### Article
--- begin ---

Frosty Foot 50K

I did it—my first 50K! It was an early season experiment of sorts. I can sit on the couch for months yet head to the track on moment's notice and knock out a 6:30-mile no problem—short-course speed has never been a problem. Endurance on the other hand, historically has been just a tad bit out of my running wheelhouse.

So HPB and I set out to find a semi-local 50K that I could test out and try the ultra-running thing on for size. Let me tell you, at first glance it fit like the best of comfy sweaters—I was in my element, enjoyed the woods, the cruising, Lucy’s pitter patter on my heels out on the local Asheville trails—only to have it get itchy and uncomfortable sort of unravel come race day to realize that trail running is NOT for me. Never say never but “probably never” is what’s on my mind right now! I'm a triathlete at heart, plain and simple.

In the lead up to the big day, we slowly amped up trail time: first 90-minutes, then 2-hours, then 14- and 16- milers out in the woods. I got really sick for a week-and-a-half after New Year's and missed one of the big weekends. The some of the steep mountains I was tackling ended up less like "running" and more like 5-hour endurance extravaganzas, broken up by having to hike up some of the monster inclines.

I visited the Appalachian Trail. Got overly familiar with the Mountain-to-Sea trail. Finally found a happy path down at Bent Creek. All places I highly recommend you explore if you're ever in this part of the country.

By the time Jan 17th and the Frosty Foot 50K rolled around, it was go-time.

Heading into the run, there was no question I would be able to finish—but I wasn't quite sure about how I would be able to keep up the pace or the motivation as the miles ticked on. There's nothing like staring down a new distance PR, especially since this was my first open race outside of Ironman longer than 13.1.

--- end ---

### Written task 1
Reproduce the race report word for word from "Heading into the" up to and including "longer than 13.1.".
### Written task 2
According to the race report, why did the writer look for a semi-local 50K to enter?
The listing after the race report isn't needed here.

Word and element location data

--- begin ---

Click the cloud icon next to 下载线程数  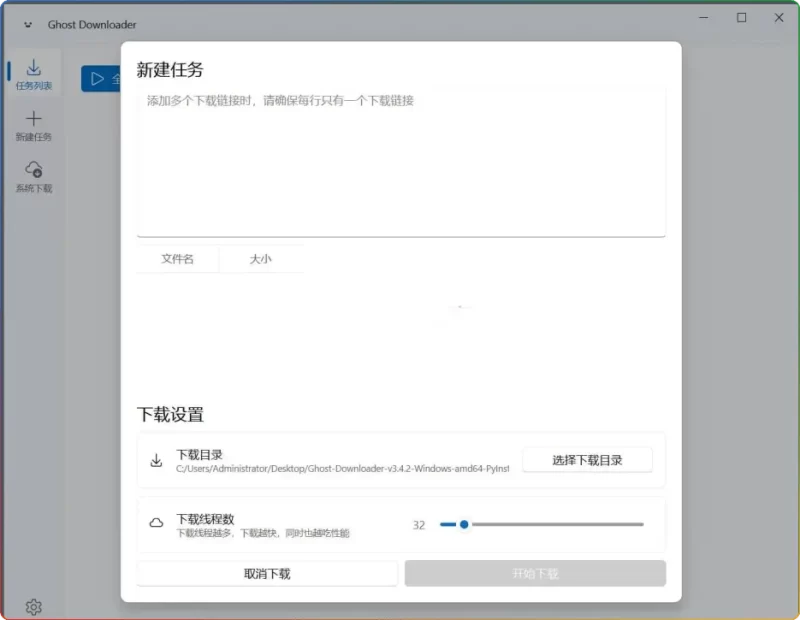click(156, 523)
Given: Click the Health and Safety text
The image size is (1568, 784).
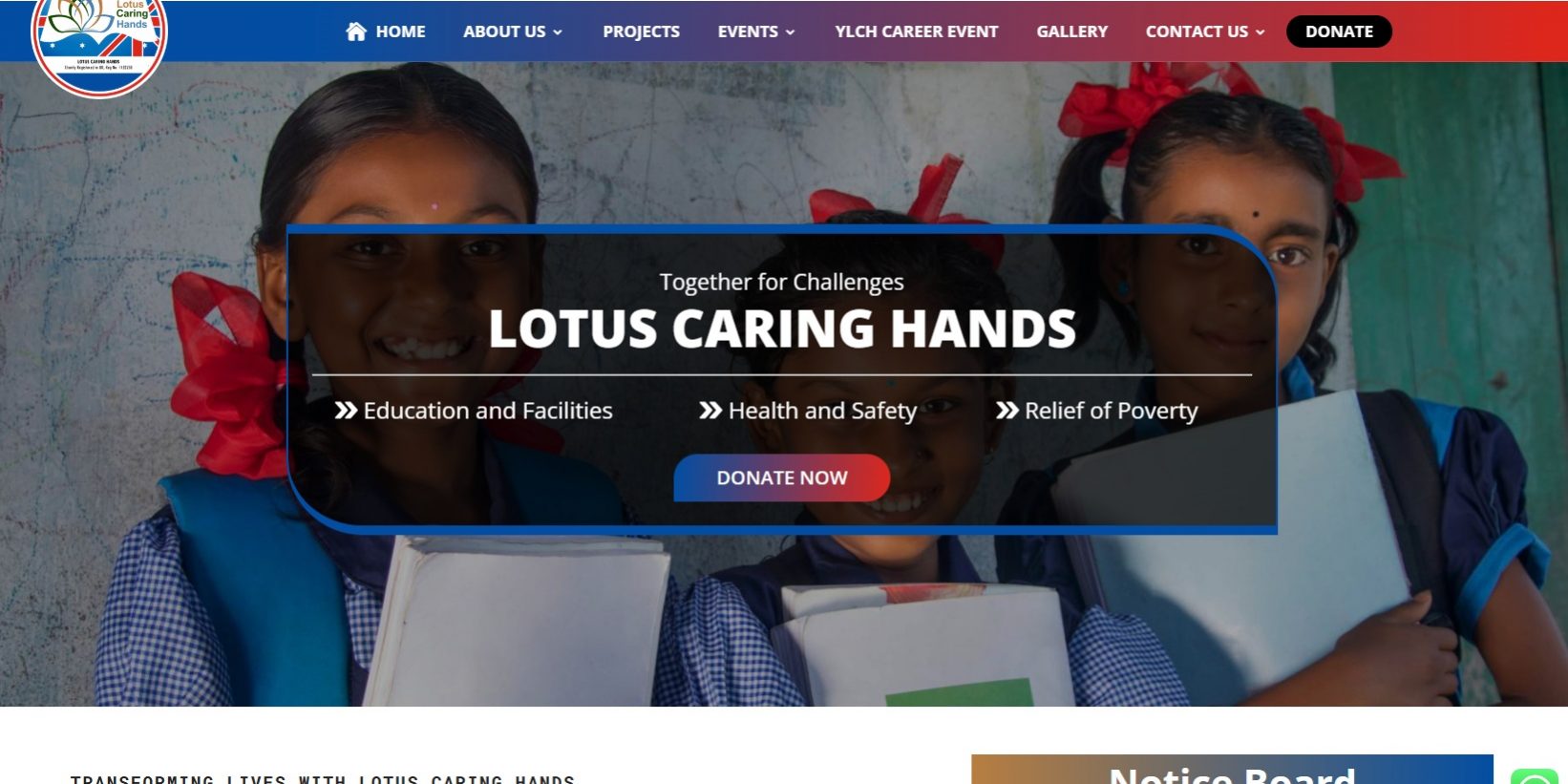Looking at the screenshot, I should 822,411.
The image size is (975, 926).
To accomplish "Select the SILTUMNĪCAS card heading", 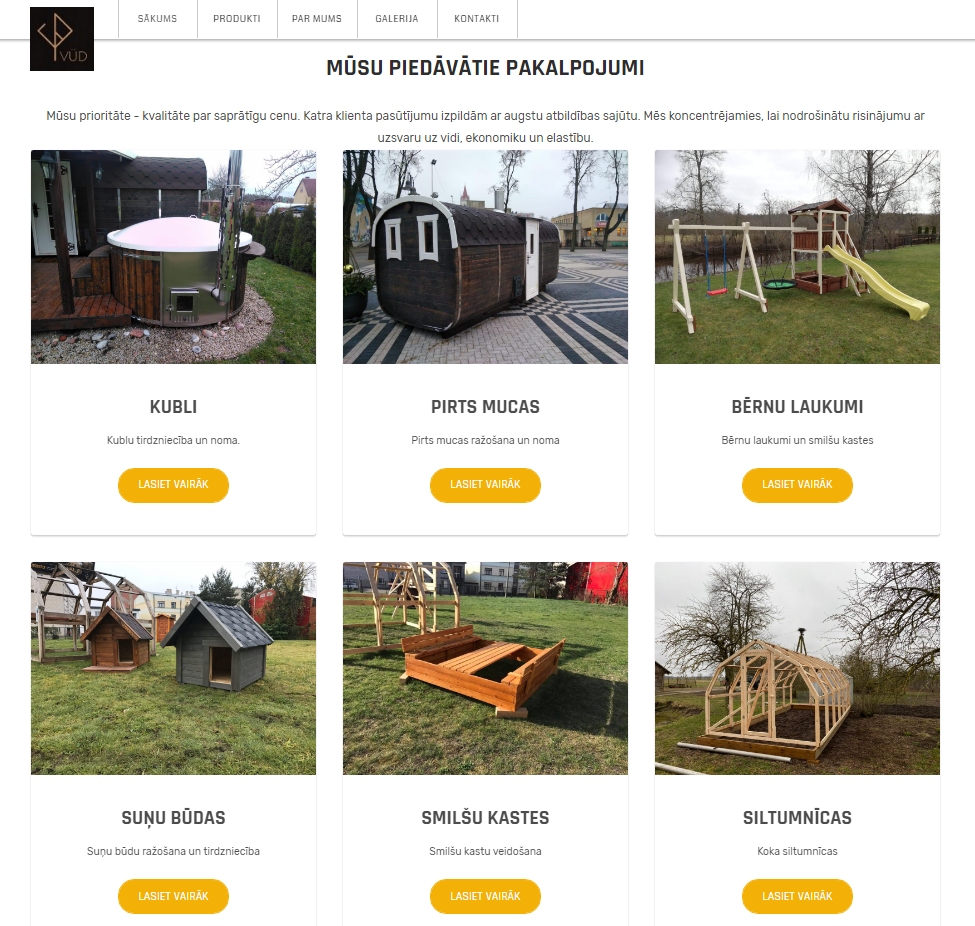I will click(797, 818).
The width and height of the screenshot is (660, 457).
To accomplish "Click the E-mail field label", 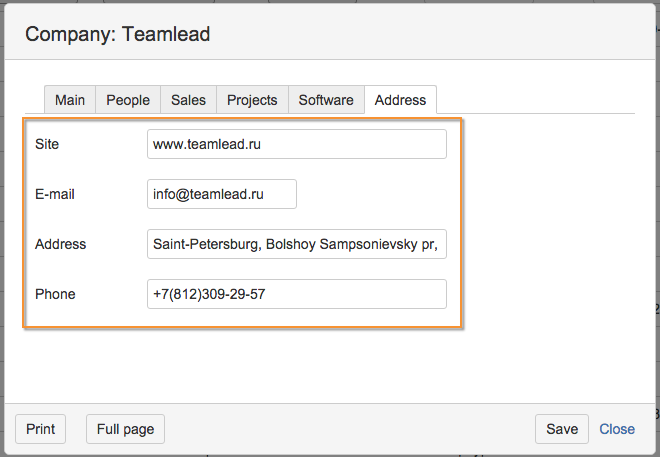I will coord(55,194).
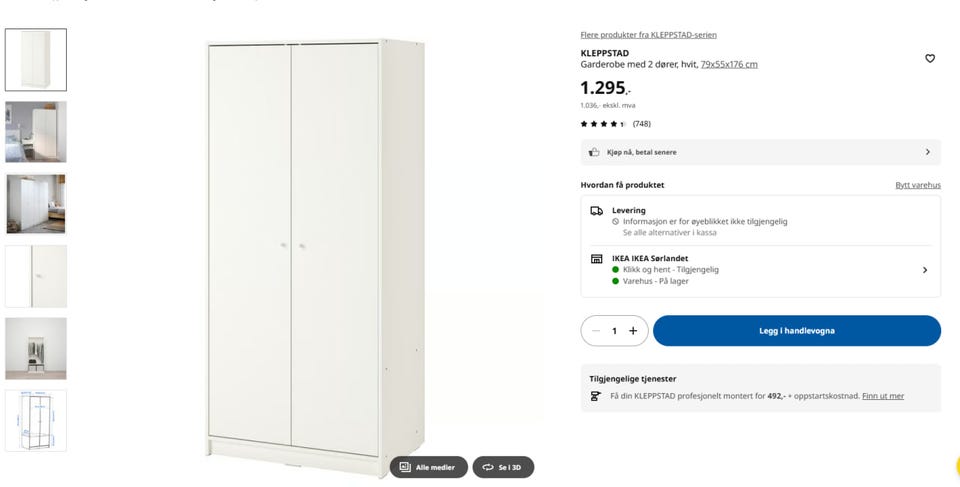Click quantity field showing 1
The image size is (960, 487).
tap(614, 331)
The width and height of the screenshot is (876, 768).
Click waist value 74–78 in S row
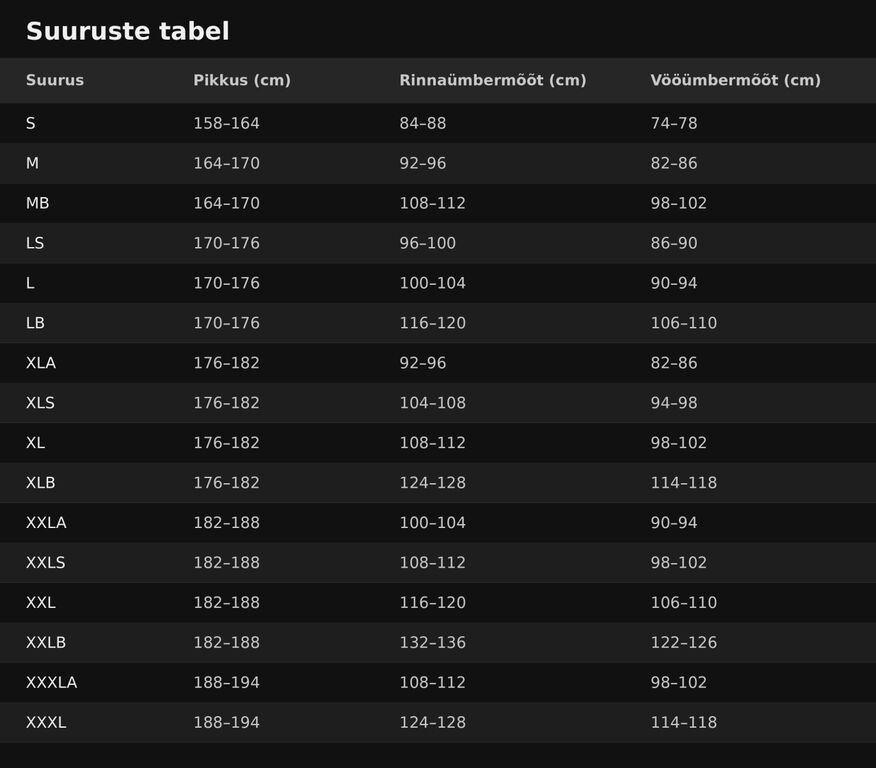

--- end ---

### Complete output 1
Heading into the run, there was no question I would be able to finish—but I wasn't quite sure about how I would be able to keep up the pace or the motivation as the miles ticked on. There's nothing like staring down a new distance PR, especially since this was my first open race outside of Ironman longer than 13.1.

### Complete output 2
Short-course speed had never been a problem for the writer, but endurance had historically been outside the writer's running wheelhouse. The 50K was an early-season experiment to try ultra-running on for size.